Jamf Nation Community

We used to wait a year before removing a machine from our Casper server, but that was before we implemented the use of CasperCheck:

https://github.com/rtrouton/CasperCheck

Since CasperCheck will re-enroll machines as needed, I'm now removing machines from our Casper server if they have CasperCheck installed and haven't been seen by our Casper server in 90+ days.

If a machine doesn't have CasperCheck installed (I have an Extension Attribute that checks for it), I'm still waiting the 365 days. We started implementing CasperCheck in production in May 2014, so that's a small number of machines and it's shrinking pretty quickly.

Same here. We don't delete any computers from our JSS, at least not yet. A time may come when we need do that since the number of dead systems in it seems to be growing with each month. But to answer your questions on this. No, a Mac will not re-add itself back into your JSS if its been deleted and it then checks in again. Even though the JAMF framework may still be on the Mac, it won't have a record to update its inventory to when it tries to check in, and it can't create a new one on its own.
It would be nice to see JAMF include a self healing framework function into their product that also did this, but it currently does not do this. So in short, it would need to be added in manually.

A somewhat better option may be to unmanage any Macs not checking in. Un-managing them has at least one advantage in that they will no longer show up in any Smart Groups. Only managed devices can be in a Smart Group. I think they also can't be added into the scope of any policies in that state. They'll still show up in Advanced Searches, but you can even make them not appear there with the right criteria options.
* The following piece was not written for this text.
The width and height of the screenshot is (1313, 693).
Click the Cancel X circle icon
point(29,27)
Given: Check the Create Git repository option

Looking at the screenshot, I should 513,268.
We have a few sites where we are not kept in the loop on decommissioned devices. The bulk are erased and disposed of through a recycling company but there are always some that break and just get thrown out, given to staff leaving the organisation etc and the IT staff aren't told about it!
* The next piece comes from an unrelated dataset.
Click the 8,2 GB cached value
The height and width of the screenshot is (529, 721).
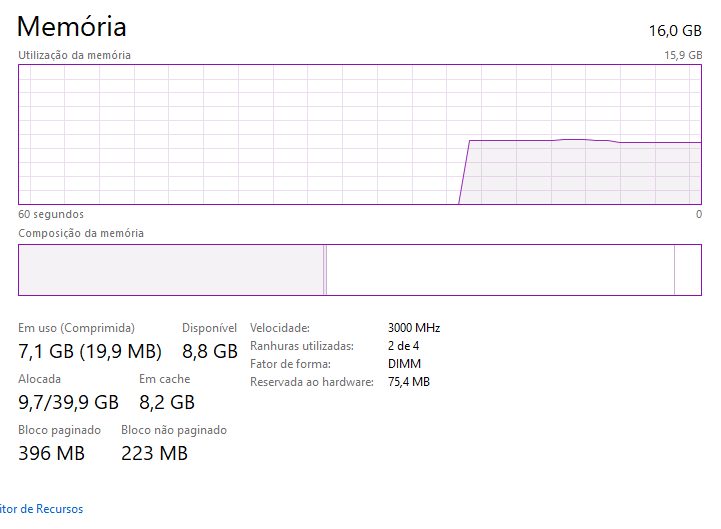166,402
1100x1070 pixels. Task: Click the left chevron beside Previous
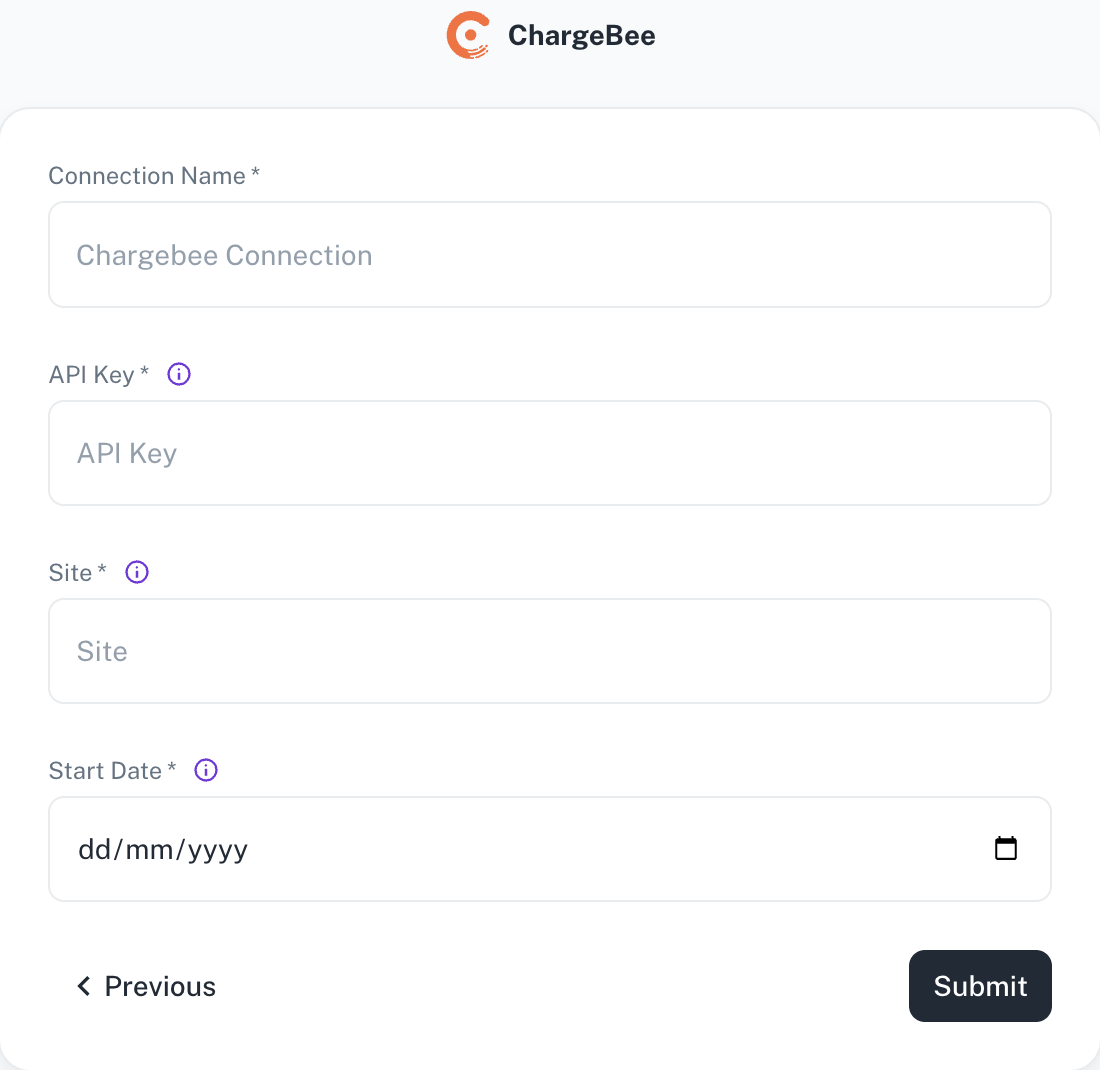(x=83, y=986)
In each case, once we are satisfied the devices are gone, we do a CSV export of the inventory record and take a manual backup of the MySQL db and store them both in a secure place. Then we delete the records from Casper.

The CSV is good for quick reference and the db backup is handy to restore to a test environment if you want to dig a bit deeper.
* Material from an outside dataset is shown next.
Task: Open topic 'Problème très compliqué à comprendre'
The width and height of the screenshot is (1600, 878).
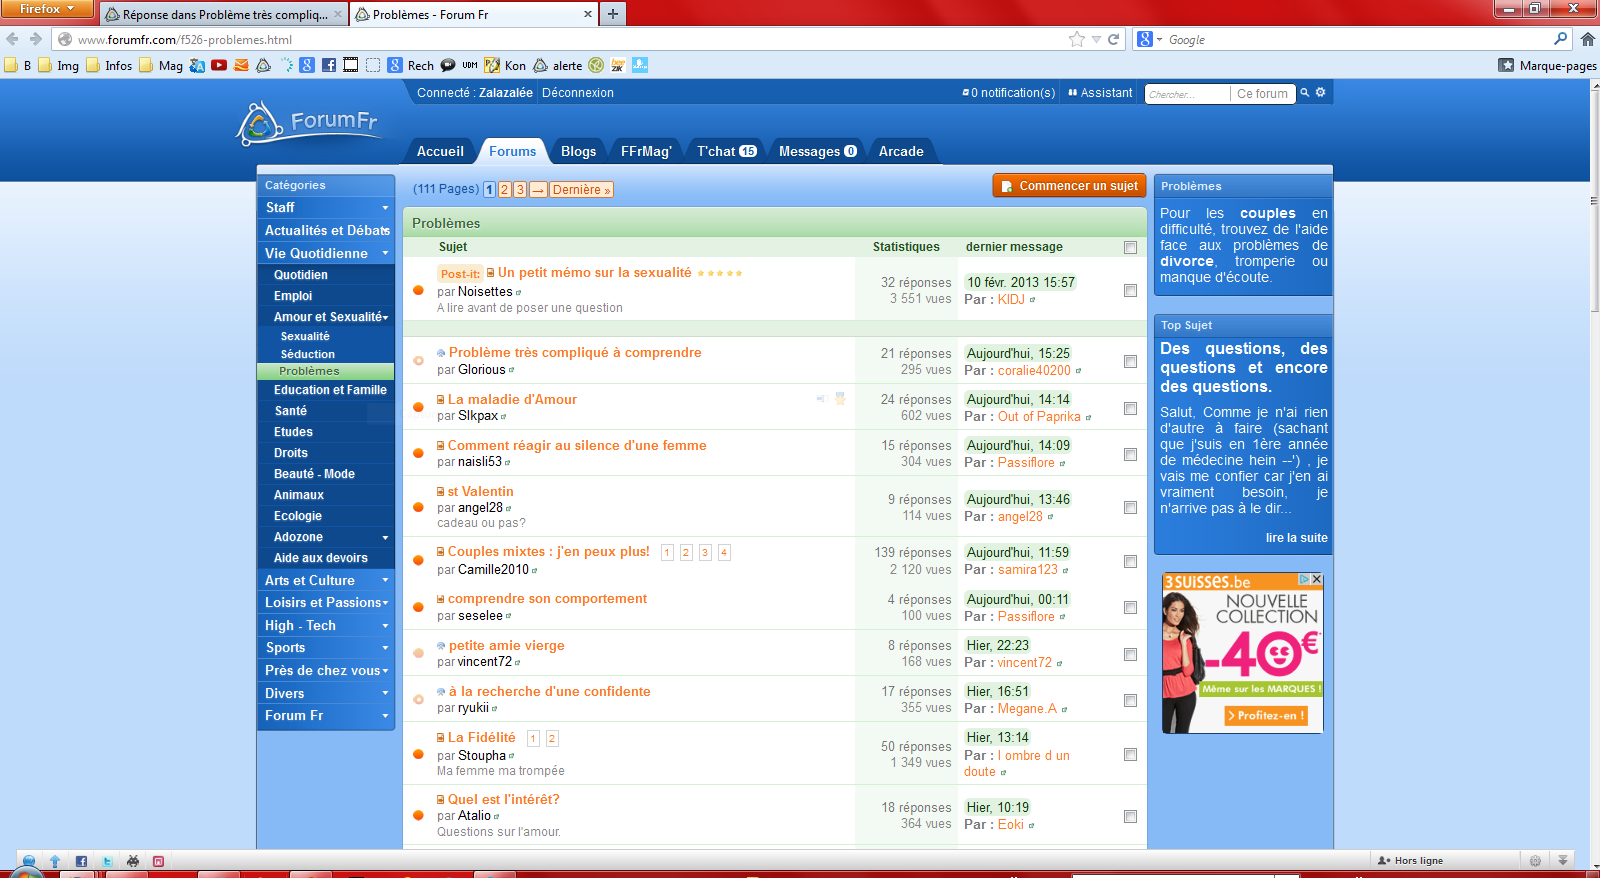Action: [575, 353]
No automated actions, just an internal IT process.

Thanks everyone for your responses, I will take a look at Caspercheck and overall how our assets are own/managed in that area. My org is just starting with Casper and we are looking for ways to keep the Inventory current, in case any machines are wiped and re-imaged or simply decommissioned.

What I preach to most of my clients is in line with @mm2270. If the machine is still owned, but hasn't appeared in awhile, we'll unmanage it. That way it still shows up in asset information but is not scoped to Smart Groups/policies.

As soon as the machine is sold/recycled/put into parts/scavenge, then it is finally deleted from inventory, after the disposition is relayed to any internal IT asset management/tracking systems.

Do unmanaged machines not count against your license count at true up?

I go with 120 days with no check-in or inventory update, then systems get removed. It's roughly in line with when the system will get removed from Active Directory as well.

These systems are going to be outdated and unpatched, and I don't want them in our reports. I keep at least one backup from every week for the last ~5 years, so I can always restore an old DB to a dev JSS if I want to get old data, like a FV key. That happens very rarely and the vast majority of purged systems never come back online.